A block of data:
..............................

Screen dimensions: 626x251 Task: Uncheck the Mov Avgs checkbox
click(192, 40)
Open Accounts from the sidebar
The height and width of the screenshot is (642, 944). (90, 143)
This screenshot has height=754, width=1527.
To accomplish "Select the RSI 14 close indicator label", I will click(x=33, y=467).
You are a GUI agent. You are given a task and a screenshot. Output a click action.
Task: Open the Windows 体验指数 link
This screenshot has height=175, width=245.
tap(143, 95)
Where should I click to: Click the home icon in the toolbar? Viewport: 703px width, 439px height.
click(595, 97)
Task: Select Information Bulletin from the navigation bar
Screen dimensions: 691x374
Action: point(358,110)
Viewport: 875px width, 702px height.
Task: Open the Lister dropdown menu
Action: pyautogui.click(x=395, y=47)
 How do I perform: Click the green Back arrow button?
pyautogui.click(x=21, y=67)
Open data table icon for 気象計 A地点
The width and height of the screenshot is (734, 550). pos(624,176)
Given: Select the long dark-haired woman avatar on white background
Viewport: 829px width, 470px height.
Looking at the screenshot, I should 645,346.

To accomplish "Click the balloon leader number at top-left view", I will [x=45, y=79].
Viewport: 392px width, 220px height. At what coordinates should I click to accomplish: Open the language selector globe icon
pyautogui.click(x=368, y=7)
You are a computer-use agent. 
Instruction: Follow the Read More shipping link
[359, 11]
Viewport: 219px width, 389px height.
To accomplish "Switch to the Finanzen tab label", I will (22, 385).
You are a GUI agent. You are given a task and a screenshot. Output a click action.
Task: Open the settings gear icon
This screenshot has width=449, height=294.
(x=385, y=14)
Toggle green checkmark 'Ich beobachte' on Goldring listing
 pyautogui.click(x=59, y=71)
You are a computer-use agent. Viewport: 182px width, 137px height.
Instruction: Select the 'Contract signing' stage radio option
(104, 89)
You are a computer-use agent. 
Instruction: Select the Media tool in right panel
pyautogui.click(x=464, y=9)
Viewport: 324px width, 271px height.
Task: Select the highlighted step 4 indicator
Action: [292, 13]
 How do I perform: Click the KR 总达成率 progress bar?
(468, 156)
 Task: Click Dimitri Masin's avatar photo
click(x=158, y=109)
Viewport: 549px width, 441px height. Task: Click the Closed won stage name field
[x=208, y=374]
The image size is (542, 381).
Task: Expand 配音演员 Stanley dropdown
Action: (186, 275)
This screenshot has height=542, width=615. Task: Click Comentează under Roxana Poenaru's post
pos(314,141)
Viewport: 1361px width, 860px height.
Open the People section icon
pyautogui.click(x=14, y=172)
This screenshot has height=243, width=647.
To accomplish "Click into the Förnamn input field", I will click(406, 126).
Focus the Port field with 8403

..............................

Echo the stretch of the material from the line containing "Where should I" through the line containing "Looking at the screenshot, I should 645,346.", both included, line for line with nothing changed.

Result of this exercise -
Where should I click to: Click the home icon in the toolbar? Viewport: 703px width, 439px height.
click(595, 97)
Task: Select Information Bulletin from the navigation bar
Screen dimensions: 691x374
Action: point(358,110)
Viewport: 875px width, 702px height.
Task: Open the Lister dropdown menu
Action: pyautogui.click(x=395, y=47)
 How do I perform: Click the green Back arrow button?
pyautogui.click(x=21, y=67)
Open data table icon for 気象計 A地点
The width and height of the screenshot is (734, 550). pos(624,176)
Given: Select the long dark-haired woman avatar on white background
Viewport: 829px width, 470px height.
Looking at the screenshot, I should 645,346.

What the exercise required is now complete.